Светлый фон

– Нет! – Его ответ прозвучал отрывисто и резко. Он вгляделся в лицо Мии и постарался смягчить отказ. – Мы никогда не были хорошими воинами, ваше величество. Убийцами, лазутчиками, но не воинами. И нас осталось слишком мало. Я больше не хочу хоронить близких.

Мужчина замолчал, ожидая ее ответа. Мия снова стиснула край стола так, что еще немного – и он затрещит под пальцами.

Разговор пошел совсем не так, как они рассчитывали, когда репетировали и обсуждали возможные варианты. Она должна ответить что-то прямо сейчас.

– Я не прошу ваших людей умирать за меня, – проговорила Мия, изумляясь, как холодно и спокойно звучит ее голос. – Лучшая война – та, которая не начиналась. Но я знаю, существуют доказательства причастности Ясукаты к смерти моих родителей.

– Доказательства… – Синоби странно ухмыльнулся. – О да, они существуют.

– Отдайте их. Остальное мы сделаем сами.

– Все не так просто, ваше величество…

 

…кровь, везде кровь. Драгоценная, божественная, несущая власть над самой таинственной и темной стихией – океаном, она лилась, как вода. Запах дыма, визги женщин, детский плач за спиной, внезапно оборвавшийся тонким вскриком.

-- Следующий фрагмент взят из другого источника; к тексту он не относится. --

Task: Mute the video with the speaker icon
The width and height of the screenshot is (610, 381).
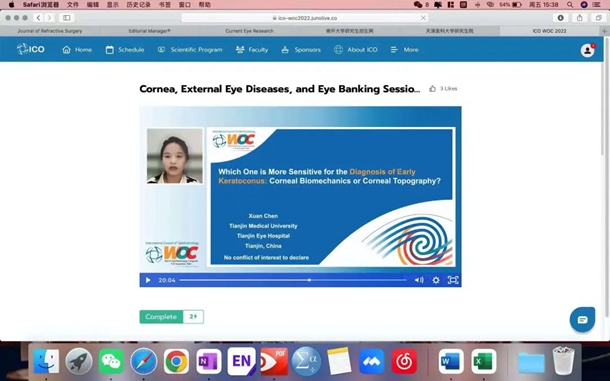Action: tap(419, 280)
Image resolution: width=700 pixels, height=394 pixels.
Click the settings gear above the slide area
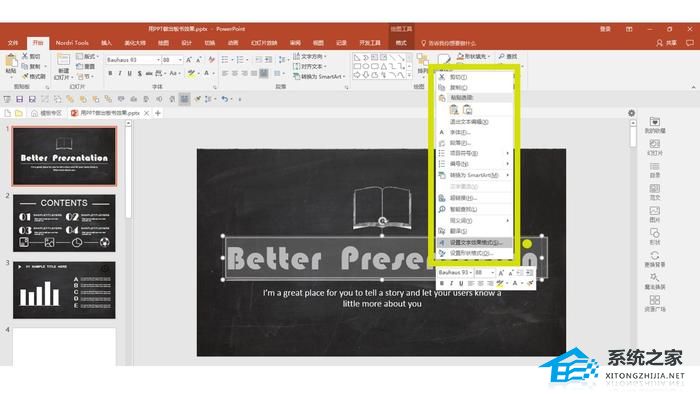point(631,113)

Он вбежал в комнату, сжимая в руке клинок. Союзники еще расправлялись с остатками дворцовой стражи, но Харуки был нужен только один человек.

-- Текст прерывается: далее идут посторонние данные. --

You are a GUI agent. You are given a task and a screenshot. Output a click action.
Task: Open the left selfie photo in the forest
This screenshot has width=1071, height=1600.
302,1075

Увидев на полу тело, обряженное в лиловые одежды, и Синохару с окровавленным мечом, синоби зарычал от бешенства:

– Он был мой!

Союзник поднял взгляд, обезоруживающе улыбнулся и развел руками:

– Я не мог позволить ему уйти.

Четыре года Харуки жил и дышал, чтобы свершилась месть, представлял, как проткнет гнилое, лживое сердце повелителя драконов, как заглянет в стекленеющие глаза и бросит презрительные прощальные слова.

И вот у заветной цели судьба посмеялась над ним. Резкий запах крови щекотал ноздри. Харуки почувствовал, как взгляд застилает багровая пелена. Испуганный крик Синохары «что ты делаешь?», липкая красная струйка в лицо…

Он пришел в себя, стоя над двумя трупами, от пронзительного младенческого рева. Огляделся, но комната была пуста. На звук подошел к стене, из-за которой доносился плач и тихое женское шиканье, и велел:

– Открывай!

За стеной охнула и замолчала женщина. Лишь младенец продолжал все так же громко, надрывно заходиться в плаче.

– Если ты откроешь, я пощажу тебя и ребенка, даю слово, – устало произнес Харуки.